What is required -
Copy out the lines below word for word, leaving out the pictures.

Material provided -
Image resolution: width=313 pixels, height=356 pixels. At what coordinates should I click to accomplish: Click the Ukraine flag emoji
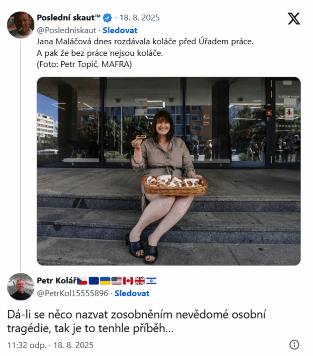(x=105, y=281)
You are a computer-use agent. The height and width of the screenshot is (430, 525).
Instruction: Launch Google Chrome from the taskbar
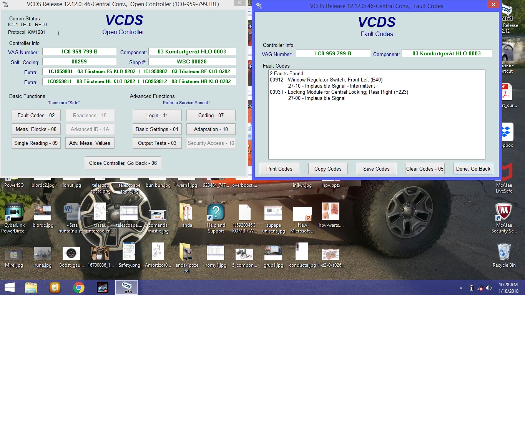pos(79,287)
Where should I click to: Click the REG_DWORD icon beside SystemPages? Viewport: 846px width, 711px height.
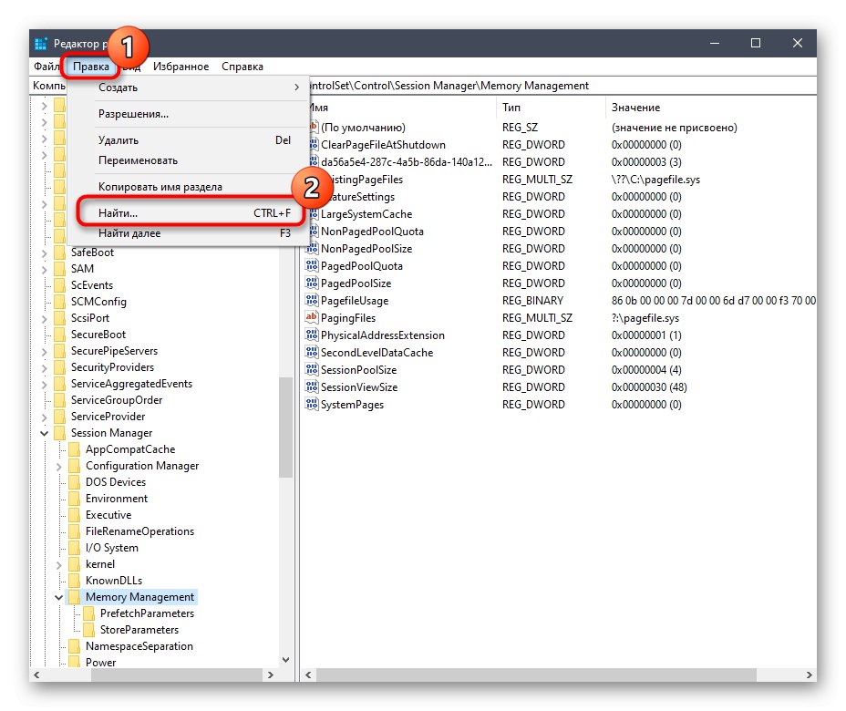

Final result -
Image resolution: width=313 pixels, height=356 pixels. At what coordinates should I click to accomplish: Click the Ukraine flag emoji
(x=105, y=281)
You are a computer-use agent. The height and width of the screenshot is (430, 525).
Instruction: Launch Google Chrome from the taskbar
pos(79,287)
Where should I click to: Click the REG_DWORD icon beside SystemPages? Viewport: 846px width, 711px height.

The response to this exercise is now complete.